Write out the full listing again. Make no alterations.
········
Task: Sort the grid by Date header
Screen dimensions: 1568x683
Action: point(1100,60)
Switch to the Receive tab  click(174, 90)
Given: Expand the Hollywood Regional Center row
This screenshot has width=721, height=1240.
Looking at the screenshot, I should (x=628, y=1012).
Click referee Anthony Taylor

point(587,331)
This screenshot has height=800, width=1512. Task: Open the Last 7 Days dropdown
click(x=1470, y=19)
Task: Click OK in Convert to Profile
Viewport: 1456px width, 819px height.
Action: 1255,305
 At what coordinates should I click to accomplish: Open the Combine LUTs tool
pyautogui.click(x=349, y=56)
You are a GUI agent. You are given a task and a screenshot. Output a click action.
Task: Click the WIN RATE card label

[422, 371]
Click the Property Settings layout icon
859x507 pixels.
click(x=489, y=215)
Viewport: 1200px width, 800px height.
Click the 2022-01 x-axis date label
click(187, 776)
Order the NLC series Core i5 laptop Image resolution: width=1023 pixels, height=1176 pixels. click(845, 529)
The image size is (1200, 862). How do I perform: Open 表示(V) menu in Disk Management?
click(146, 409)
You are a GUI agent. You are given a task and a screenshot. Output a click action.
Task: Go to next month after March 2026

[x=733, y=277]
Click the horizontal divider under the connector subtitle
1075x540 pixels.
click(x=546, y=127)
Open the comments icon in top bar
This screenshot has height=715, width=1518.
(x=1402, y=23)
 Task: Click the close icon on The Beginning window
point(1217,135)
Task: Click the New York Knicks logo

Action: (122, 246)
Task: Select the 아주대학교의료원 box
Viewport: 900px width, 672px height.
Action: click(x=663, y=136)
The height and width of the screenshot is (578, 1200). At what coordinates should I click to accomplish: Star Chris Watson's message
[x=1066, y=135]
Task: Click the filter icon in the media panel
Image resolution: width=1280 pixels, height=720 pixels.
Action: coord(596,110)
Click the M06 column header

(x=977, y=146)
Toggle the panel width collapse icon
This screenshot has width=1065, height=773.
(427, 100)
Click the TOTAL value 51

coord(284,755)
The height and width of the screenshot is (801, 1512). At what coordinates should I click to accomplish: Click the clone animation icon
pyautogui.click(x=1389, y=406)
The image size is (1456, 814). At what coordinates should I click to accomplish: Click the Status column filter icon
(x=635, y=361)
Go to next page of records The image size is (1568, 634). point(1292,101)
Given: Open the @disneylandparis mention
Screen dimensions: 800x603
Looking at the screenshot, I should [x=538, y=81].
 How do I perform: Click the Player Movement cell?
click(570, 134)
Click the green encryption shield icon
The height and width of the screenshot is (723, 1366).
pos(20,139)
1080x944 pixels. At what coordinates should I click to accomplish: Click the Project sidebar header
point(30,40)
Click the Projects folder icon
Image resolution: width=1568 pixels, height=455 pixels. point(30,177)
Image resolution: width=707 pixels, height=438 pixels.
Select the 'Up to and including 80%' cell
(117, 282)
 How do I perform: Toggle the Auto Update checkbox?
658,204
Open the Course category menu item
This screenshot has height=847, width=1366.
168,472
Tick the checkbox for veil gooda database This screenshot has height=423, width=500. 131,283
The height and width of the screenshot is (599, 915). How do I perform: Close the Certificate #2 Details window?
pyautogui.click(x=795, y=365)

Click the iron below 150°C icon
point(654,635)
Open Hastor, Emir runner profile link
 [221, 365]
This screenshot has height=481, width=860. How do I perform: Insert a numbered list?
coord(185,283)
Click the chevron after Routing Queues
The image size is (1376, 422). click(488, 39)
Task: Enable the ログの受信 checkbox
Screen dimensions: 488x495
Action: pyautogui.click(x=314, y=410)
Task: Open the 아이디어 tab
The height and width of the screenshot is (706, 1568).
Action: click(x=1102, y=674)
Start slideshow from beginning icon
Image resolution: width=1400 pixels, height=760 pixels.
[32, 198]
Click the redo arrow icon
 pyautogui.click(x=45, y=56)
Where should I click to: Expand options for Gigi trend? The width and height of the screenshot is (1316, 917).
········
### Solution for this problem
Task: Sort the grid by Date header
Screen dimensions: 1568x683
Action: point(1100,60)
Switch to the Receive tab  click(174, 90)
Given: Expand the Hollywood Regional Center row
This screenshot has width=721, height=1240.
Looking at the screenshot, I should (x=628, y=1012).
Click referee Anthony Taylor

point(587,331)
This screenshot has height=800, width=1512. Task: Open the Last 7 Days dropdown
click(x=1470, y=19)
Task: Click OK in Convert to Profile
Viewport: 1456px width, 819px height.
Action: 1255,305
 At what coordinates should I click to accomplish: Open the Combine LUTs tool
pyautogui.click(x=349, y=56)
You are a GUI agent. You are given a task and a screenshot. Output a click action.
Task: Click the WIN RATE card label

[422, 371]
Click the Property Settings layout icon
859x507 pixels.
click(x=489, y=215)
Viewport: 1200px width, 800px height.
Click the 2022-01 x-axis date label
click(187, 776)
Order the NLC series Core i5 laptop Image resolution: width=1023 pixels, height=1176 pixels. click(845, 529)
The image size is (1200, 862). How do I perform: Open 表示(V) menu in Disk Management?
click(146, 409)
You are a GUI agent. You are given a task and a screenshot. Output a click action.
Task: Go to next month after March 2026

[x=733, y=277]
Click the horizontal divider under the connector subtitle
1075x540 pixels.
click(x=546, y=127)
Open the comments icon in top bar
This screenshot has height=715, width=1518.
(x=1402, y=23)
 Task: Click the close icon on The Beginning window
point(1217,135)
Task: Click the New York Knicks logo

Action: (122, 246)
Task: Select the 아주대학교의료원 box
Viewport: 900px width, 672px height.
Action: click(x=663, y=136)
The height and width of the screenshot is (578, 1200). At what coordinates should I click to accomplish: Star Chris Watson's message
[x=1066, y=135]
Task: Click the filter icon in the media panel
Image resolution: width=1280 pixels, height=720 pixels.
Action: coord(596,110)
Click the M06 column header

(x=977, y=146)
Toggle the panel width collapse icon
This screenshot has width=1065, height=773.
(427, 100)
Click the TOTAL value 51

coord(284,755)
The height and width of the screenshot is (801, 1512). At what coordinates should I click to accomplish: Click the clone animation icon
pyautogui.click(x=1389, y=406)
The image size is (1456, 814). At what coordinates should I click to accomplish: Click the Status column filter icon
(x=635, y=361)
Go to next page of records The image size is (1568, 634). point(1292,101)
Given: Open the @disneylandparis mention
Screen dimensions: 800x603
Looking at the screenshot, I should [x=538, y=81].
 How do I perform: Click the Player Movement cell?
click(570, 134)
Click the green encryption shield icon
The height and width of the screenshot is (723, 1366).
pos(20,139)
1080x944 pixels. At what coordinates should I click to accomplish: Click the Project sidebar header
point(30,40)
Click the Projects folder icon
Image resolution: width=1568 pixels, height=455 pixels. point(30,177)
Image resolution: width=707 pixels, height=438 pixels.
Select the 'Up to and including 80%' cell
(117, 282)
 How do I perform: Toggle the Auto Update checkbox?
658,204
Open the Course category menu item
This screenshot has height=847, width=1366.
168,472
Tick the checkbox for veil gooda database This screenshot has height=423, width=500. 131,283
The height and width of the screenshot is (599, 915). How do I perform: Close the Certificate #2 Details window?
pyautogui.click(x=795, y=365)

Click the iron below 150°C icon
point(654,635)
Open Hastor, Emir runner profile link
 [221, 365]
This screenshot has height=481, width=860. How do I perform: Insert a numbered list?
coord(185,283)
Click the chevron after Routing Queues
The image size is (1376, 422). click(488, 39)
Task: Enable the ログの受信 checkbox
Screen dimensions: 488x495
Action: pyautogui.click(x=314, y=410)
Task: Open the 아이디어 tab
The height and width of the screenshot is (706, 1568).
Action: click(x=1102, y=674)
Start slideshow from beginning icon
Image resolution: width=1400 pixels, height=760 pixels.
[32, 198]
Click the redo arrow icon
 pyautogui.click(x=45, y=56)
Where should I click to: Expand options for Gigi trend? The width and height of the screenshot is (1316, 917).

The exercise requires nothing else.